• _Collected data_:
═══

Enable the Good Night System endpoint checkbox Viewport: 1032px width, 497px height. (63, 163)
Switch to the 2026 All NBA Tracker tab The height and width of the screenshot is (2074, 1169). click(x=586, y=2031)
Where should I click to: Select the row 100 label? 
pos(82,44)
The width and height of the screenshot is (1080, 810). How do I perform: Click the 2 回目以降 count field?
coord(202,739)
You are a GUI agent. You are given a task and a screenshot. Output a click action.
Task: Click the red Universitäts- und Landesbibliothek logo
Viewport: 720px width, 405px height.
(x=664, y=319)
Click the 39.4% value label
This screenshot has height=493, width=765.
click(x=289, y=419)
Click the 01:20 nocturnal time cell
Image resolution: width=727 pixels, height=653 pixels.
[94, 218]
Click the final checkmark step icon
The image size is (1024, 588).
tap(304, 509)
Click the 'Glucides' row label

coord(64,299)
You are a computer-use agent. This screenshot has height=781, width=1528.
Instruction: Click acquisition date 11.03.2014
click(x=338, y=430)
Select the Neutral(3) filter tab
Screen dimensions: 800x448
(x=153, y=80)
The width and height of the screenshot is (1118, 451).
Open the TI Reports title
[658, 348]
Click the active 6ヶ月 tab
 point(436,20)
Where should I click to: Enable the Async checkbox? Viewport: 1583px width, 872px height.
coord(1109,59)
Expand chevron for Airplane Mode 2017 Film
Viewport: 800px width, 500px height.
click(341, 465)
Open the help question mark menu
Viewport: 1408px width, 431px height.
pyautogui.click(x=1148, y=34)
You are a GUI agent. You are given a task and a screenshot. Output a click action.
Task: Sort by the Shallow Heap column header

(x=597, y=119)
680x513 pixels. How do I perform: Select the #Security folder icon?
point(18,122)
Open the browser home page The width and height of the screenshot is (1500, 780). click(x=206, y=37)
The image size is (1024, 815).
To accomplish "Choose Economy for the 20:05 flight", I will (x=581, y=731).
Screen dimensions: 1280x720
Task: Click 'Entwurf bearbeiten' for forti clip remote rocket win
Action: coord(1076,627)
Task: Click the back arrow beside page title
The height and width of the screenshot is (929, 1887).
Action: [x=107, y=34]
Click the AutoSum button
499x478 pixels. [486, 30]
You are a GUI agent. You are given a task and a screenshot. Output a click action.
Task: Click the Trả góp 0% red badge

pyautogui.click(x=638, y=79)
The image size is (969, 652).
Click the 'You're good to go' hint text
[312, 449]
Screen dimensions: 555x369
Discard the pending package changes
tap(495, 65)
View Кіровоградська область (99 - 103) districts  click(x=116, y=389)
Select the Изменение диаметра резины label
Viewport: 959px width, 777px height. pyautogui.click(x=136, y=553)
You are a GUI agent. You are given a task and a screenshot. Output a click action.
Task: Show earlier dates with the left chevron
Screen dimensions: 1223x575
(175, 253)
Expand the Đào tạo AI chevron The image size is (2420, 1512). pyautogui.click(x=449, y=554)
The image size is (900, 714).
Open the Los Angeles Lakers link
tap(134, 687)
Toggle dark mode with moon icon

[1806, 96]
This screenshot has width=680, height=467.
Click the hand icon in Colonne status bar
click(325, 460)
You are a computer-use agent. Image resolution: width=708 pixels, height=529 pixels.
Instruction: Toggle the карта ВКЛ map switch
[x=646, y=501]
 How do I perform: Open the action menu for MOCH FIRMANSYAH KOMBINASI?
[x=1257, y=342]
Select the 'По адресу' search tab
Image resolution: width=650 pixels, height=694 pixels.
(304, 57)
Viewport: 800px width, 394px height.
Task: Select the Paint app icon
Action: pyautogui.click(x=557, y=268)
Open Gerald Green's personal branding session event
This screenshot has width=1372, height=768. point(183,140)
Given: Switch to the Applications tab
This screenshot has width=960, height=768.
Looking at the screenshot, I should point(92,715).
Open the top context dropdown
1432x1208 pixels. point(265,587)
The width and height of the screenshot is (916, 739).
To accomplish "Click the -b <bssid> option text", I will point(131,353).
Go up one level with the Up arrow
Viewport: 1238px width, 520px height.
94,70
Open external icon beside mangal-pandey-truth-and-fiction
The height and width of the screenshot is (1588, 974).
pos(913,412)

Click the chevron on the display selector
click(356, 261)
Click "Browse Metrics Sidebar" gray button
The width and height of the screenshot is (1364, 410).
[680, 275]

═══

• _YOUR INSTRUCTIONS_: Pull every line holding "page" out of the records.

• _RESULT OF THE EXERCISE_:
Open the browser home page The width and height of the screenshot is (1500, 780). click(x=206, y=37)
Task: Click the back arrow beside page title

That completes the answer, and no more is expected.